This scenario is as follows in
Figure 4.1-10, referring to a type of
"5G EDGe-Dependent AR (EDGAR) UE" in
TR 26.998, with the main characteristic that the binaural rendering process is shared between the Cloud/Edge and the End Device (e.g. type 1 or 2). The 5G UE connects to Cloud/Edge through an embedded 5G modem, the 5G UE and End Device connect through WiFi or 5G sidelink, maybe through Bluetooth for audio. End Device sends Pose Information to Cloud/Edge if needed, and the Cloud/Edge and End Device provide the capabilities of decoding and rendering together. The 5G UE just acts as a relay device. More specifically, immersive audio decoding, pre-rendering, and re-encoding is performed in Cloud/Edge. The re-encoding may be using an intermediate ISAR format supporting head-tracked binaural post-rendering. The End Device features a decoder, post-renderer and a pose estimator. Motion to sound latency can at least be partially compensated, since the End Device can provide pose correction and head-tracked binaural rendering (ISAR Decoder&Post-Renderer).
In Variation A, as depicted in
Figure 4.1-11, the End Device feature an ISAR decoder and post-renderer, built-in loudspeakers for binaural audio playback, and a pose estimator.
In Variation B, as depicted in
Figure 4.1-12, a pair of TWS Earbuds/Headphones is used to playback the binaural audio instead of the built-in speakers used in Variation A. The End Device performs pose estimation, ISAR decoding and head-tracked binaural post-rendering followed by stereo re-encoding the binaural audio signal. The pose information is sent to the 5G UE where it is relayed to the Cloud/Edge. The TWS Earbuds/Headphones decode the binaural audio signal and perform audio playback. Variation B is expected to be more prevalent than Variation C described below due to possibly better pose estimation capability by the End Device.

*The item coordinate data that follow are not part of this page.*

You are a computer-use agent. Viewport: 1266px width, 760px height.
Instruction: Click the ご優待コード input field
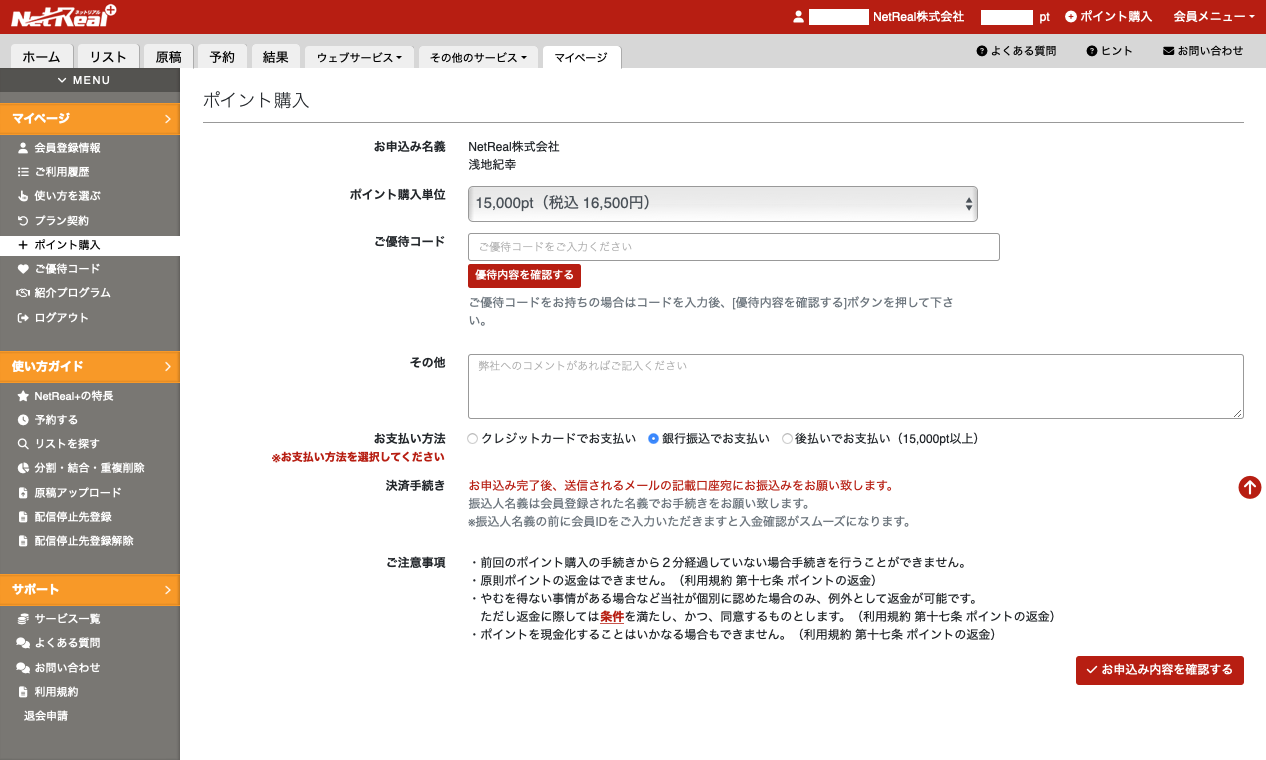click(x=733, y=247)
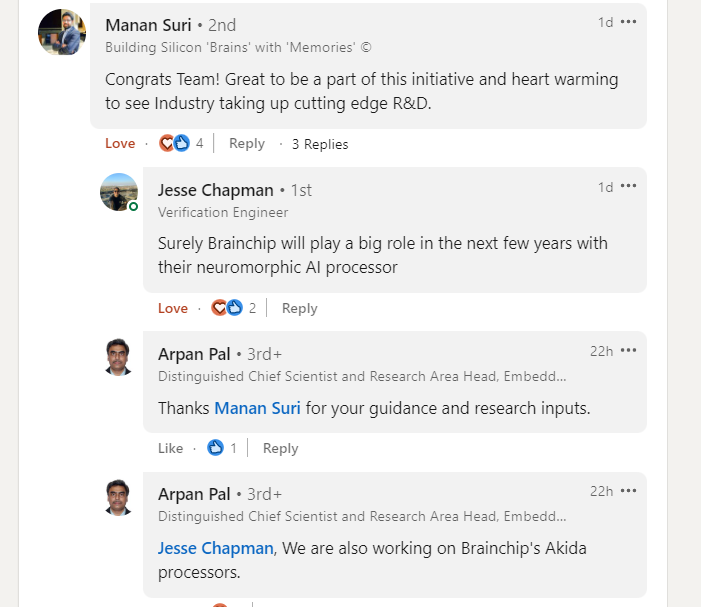Click thumbs-up reaction icon on Arpan Pal's reply
The width and height of the screenshot is (701, 607).
[215, 448]
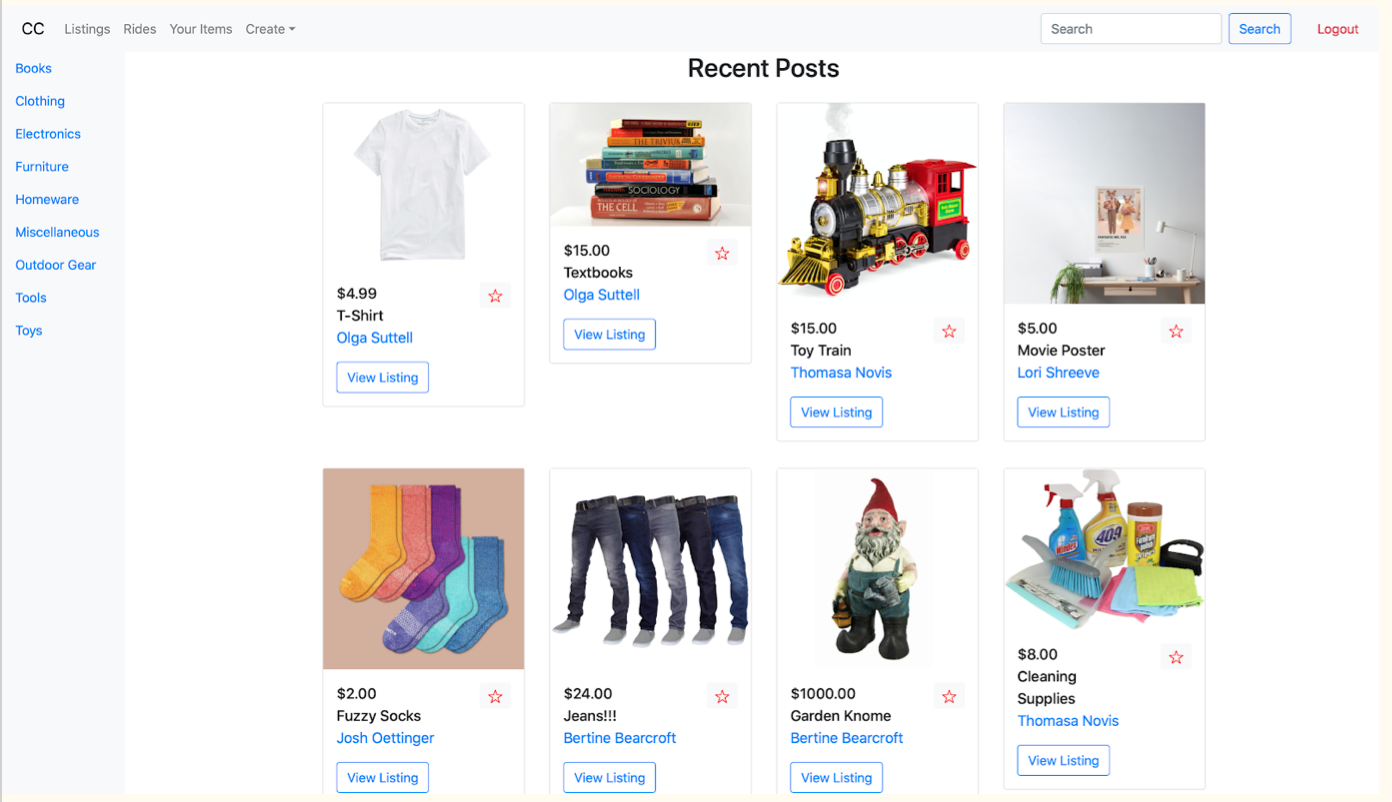1392x802 pixels.
Task: Star the T-Shirt listing as favorite
Action: tap(495, 296)
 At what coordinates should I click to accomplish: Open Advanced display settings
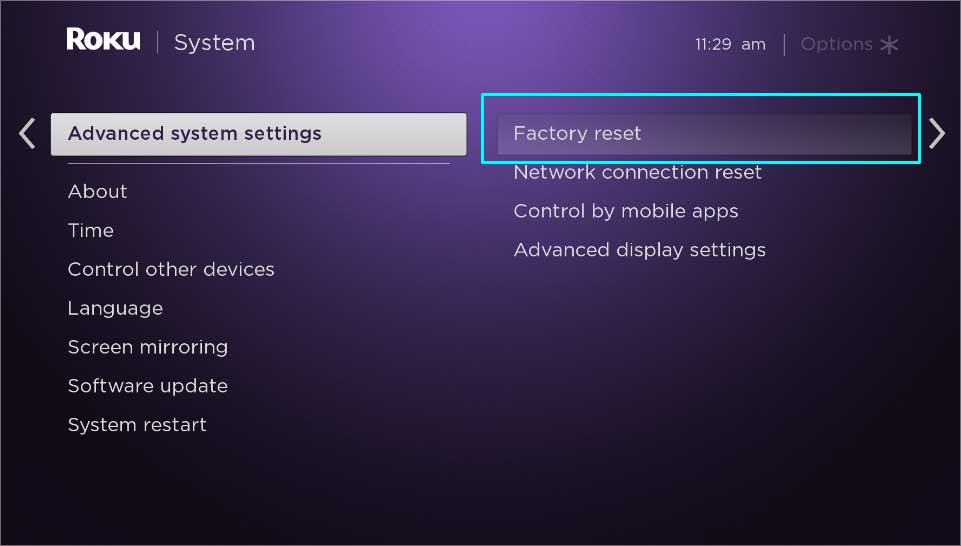(x=640, y=250)
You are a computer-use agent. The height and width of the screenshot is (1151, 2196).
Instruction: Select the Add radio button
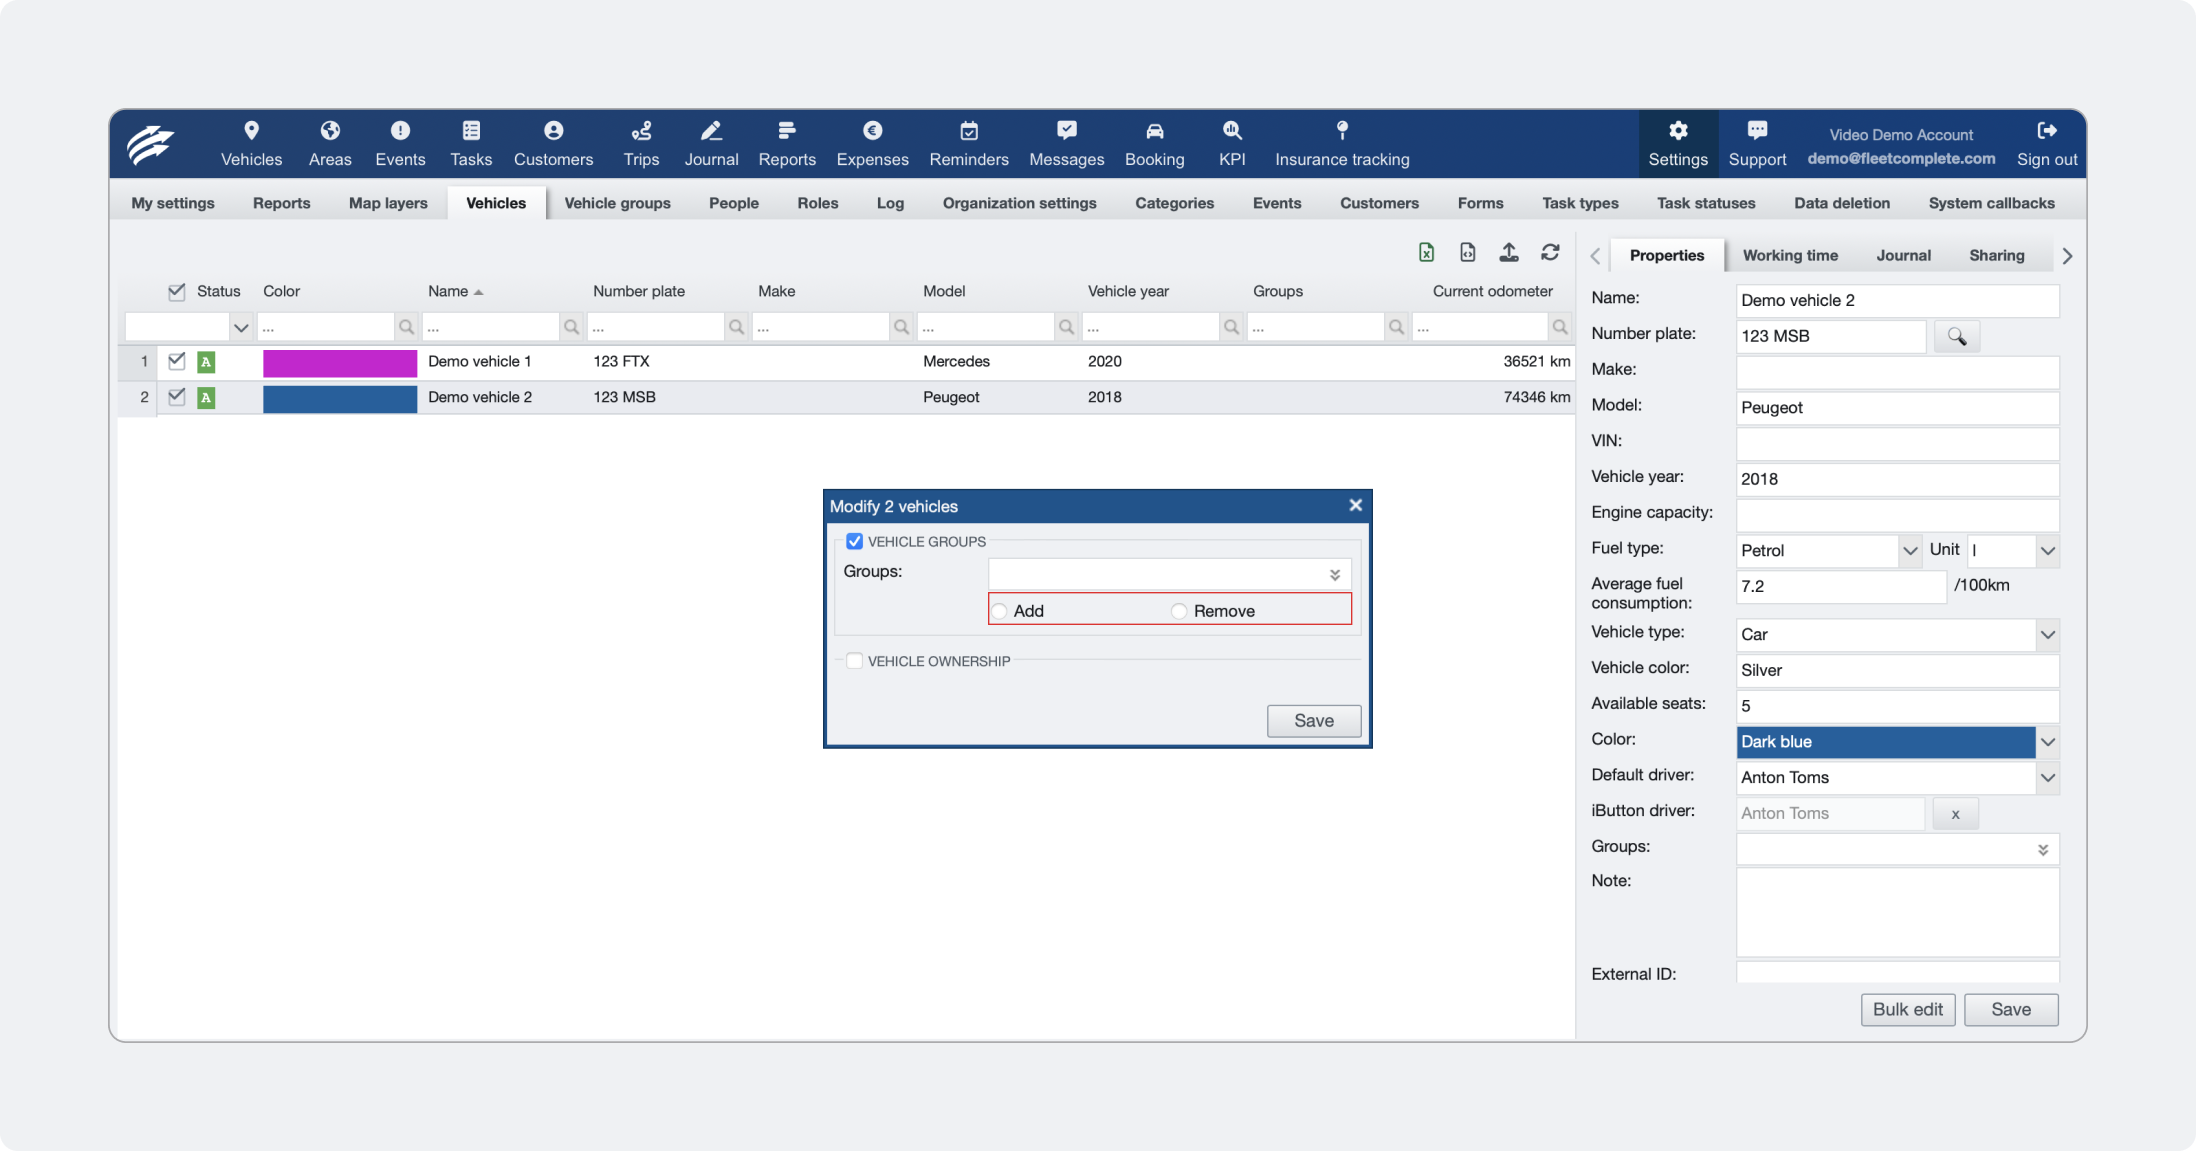click(999, 611)
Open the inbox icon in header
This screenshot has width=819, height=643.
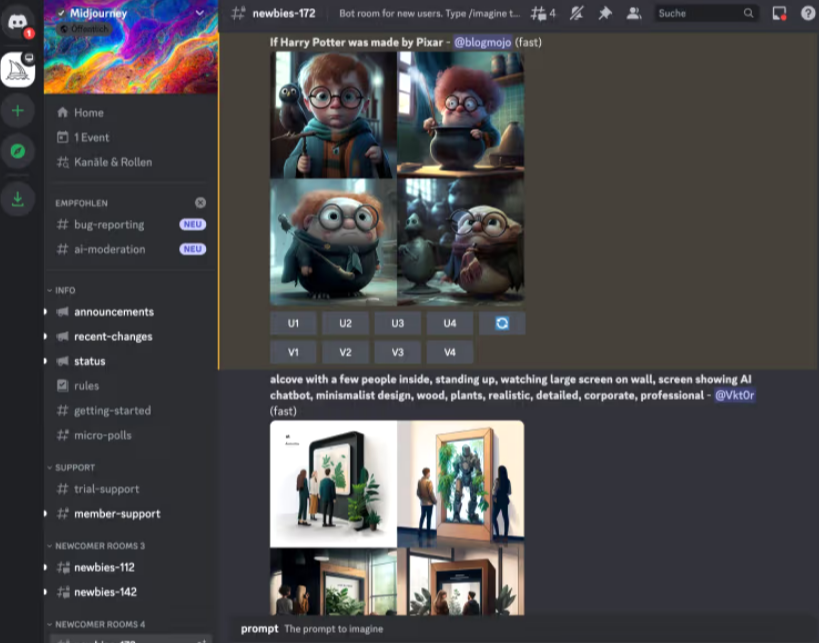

Variation B.1, as depicted in
Figure 4.1-13, is like Variation B, except that the TWS Earbuds/Headphones are ISAR Decoder capable. The End Device relays the coded audio (ISAR format) from the 5G UE to the TWS Earbuds/Headphones and provide pose information to the TWS Earbuds/Headphones. Alternatively, the 5G UE can pass the coded audio directly to the TWS Earbuds/Headphones.
In Variation C, as depicted in
Figure 4.1-14, TWS Earbuds/Headphones perform ISAR decoding and head-tracked binaural post-rendering of audio and playback binaural audio. In addition, they perform pose estimation and provide pose information to the End Device or directly to the 5G UE. The End Device and the 5G UE may be used to relay pose information and coded audio between TWS Earbuds/Headphones and the 5G Cloud/Edge.